Marc è già maiuscolo oggi e, oltre al titolo, ipoteca il futuro. Il presente di Valentino poggia su una carriera fra le più luminose di tutti i tempi, ma la sua stella brilla oramai ad intermittenza, con sprazzi che riportano ai giorni d’oro ma con fasi incolori che spingono all’imbocco del viale del tramonto.

Marquez è un vulcano in piena eruzione che fa terra bruciata e prefigura il futuro. Rossi non ha esaurito la sua fame di vittorie ma molte sue cartucce sono bagnate e per ruggire ancora deve far ricorso all’orgoglio e alla saggezza del vecchio leone: si perde in qualifica, limita gli assalti in corsa, preferendo i più facili recuperi dalle retrovie fino alle soglie del podio ma con distacchi spesso pesanti dal vincitore di turno e persino umilianti dal compagno di squadra Lorenzo con gli stessi mezzi, per altro non ancora a posto fisicamente.

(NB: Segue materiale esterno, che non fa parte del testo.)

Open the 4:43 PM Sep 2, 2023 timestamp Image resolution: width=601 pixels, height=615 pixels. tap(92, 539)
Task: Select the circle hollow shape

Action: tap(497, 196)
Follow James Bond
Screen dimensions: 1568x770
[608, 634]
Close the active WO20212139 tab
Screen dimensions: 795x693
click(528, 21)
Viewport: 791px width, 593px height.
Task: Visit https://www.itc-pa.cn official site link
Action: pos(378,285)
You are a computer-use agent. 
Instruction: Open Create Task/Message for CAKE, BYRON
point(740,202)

E’ vero, ogni gara fa storia a sé e anche ogni campionato fa storia a sé. Ma più gare insieme fanno classifica e segnano il cammino dove c’è chi sale e c’è chi scende. E qui la tendenza è chiara: chi sale è Marc, chi scende è Valentino.

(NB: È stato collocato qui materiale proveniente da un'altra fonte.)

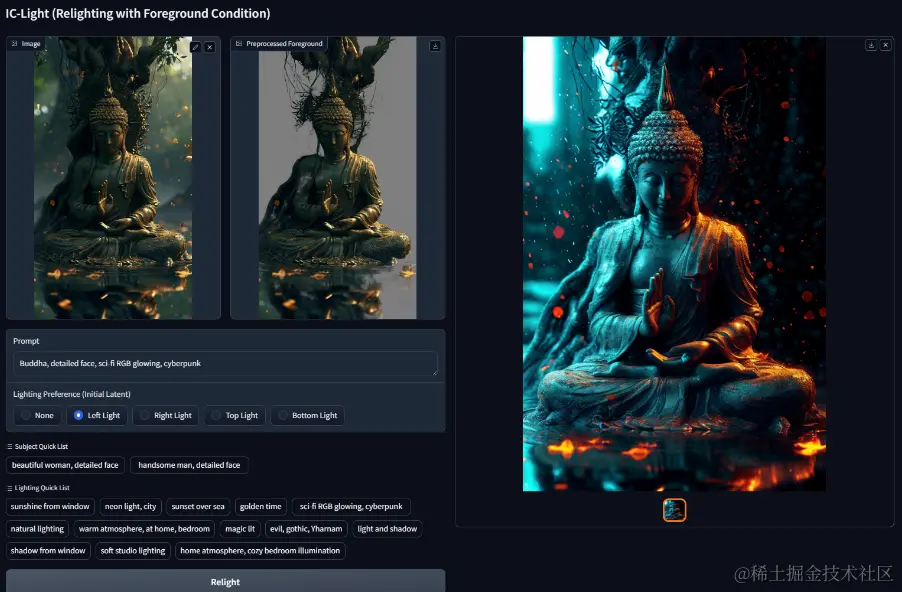This screenshot has width=902, height=592.
Task: Choose 'sunset over sea' lighting preset
Action: [x=198, y=506]
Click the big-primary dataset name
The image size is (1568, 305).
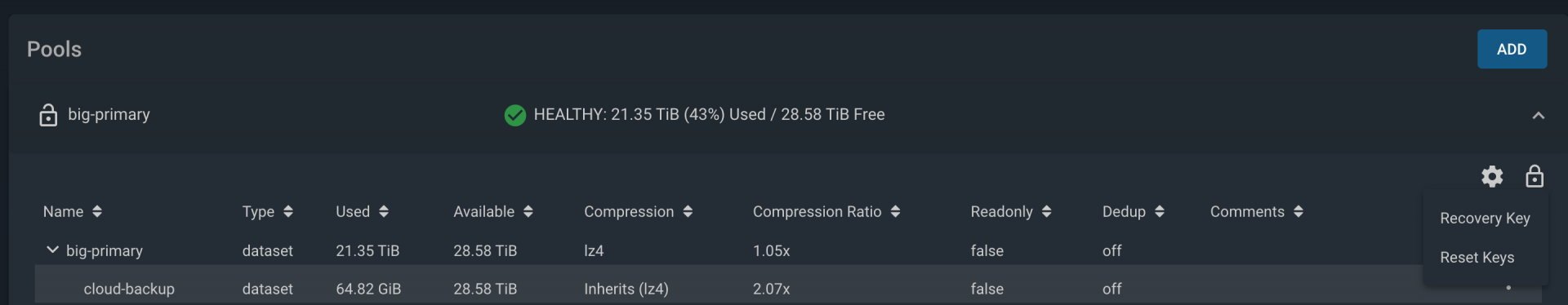point(105,250)
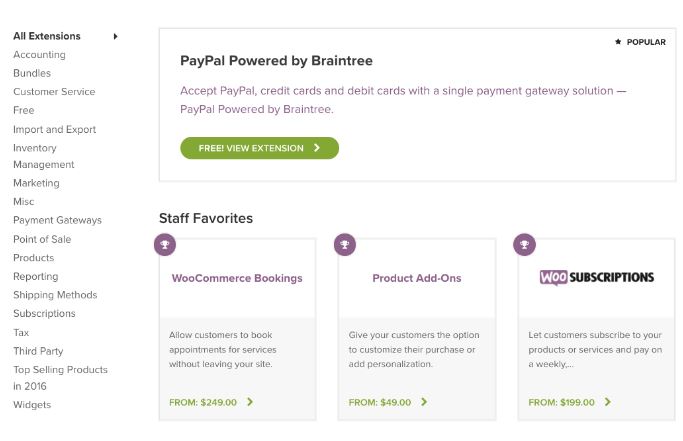The image size is (683, 441).
Task: Open the Accounting category
Action: [39, 54]

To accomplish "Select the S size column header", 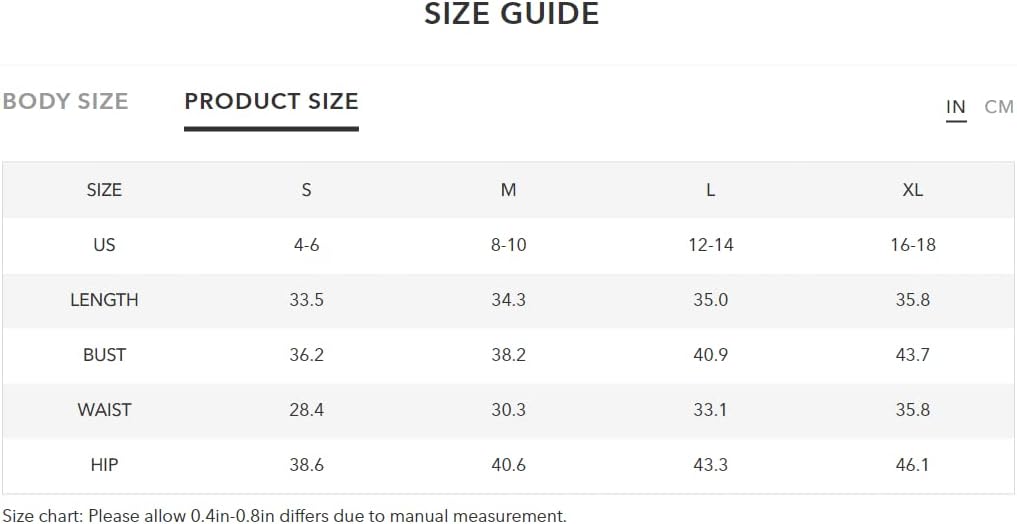I will (307, 190).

Per lo spagnolo diventa eccezione il non podio, quando la non vittoria. Per l’italiano vale oramai il contrario. Si apre l’era del “veni vidi vici” di Marquez, il ciclo di Valentino schiacciatutti volge al termine.

Ciò detto senza intenzioni provocatorie e senza reticenze ipocrite o logiche da fans, davanti a Rossi ci si deve (sempre) togliere il cappello, rispettando e applaudendo un fuoriclasse sul crinale del mito fra i miti. Il motociclismo tutto deve ringraziare Valentino per quello che in pista e fuori (immagine e comunicazione) ha fatto e fa, un pilota che rifiuta la cornice dorata nell’olimpo degli ex per misurarsi ancora in un motociclismo che evolve con nuovi mezzi e nuovi piloti, una sfida umana prima ancora che tecnica, che va ben oltre la classifica di una gara e di un campionato.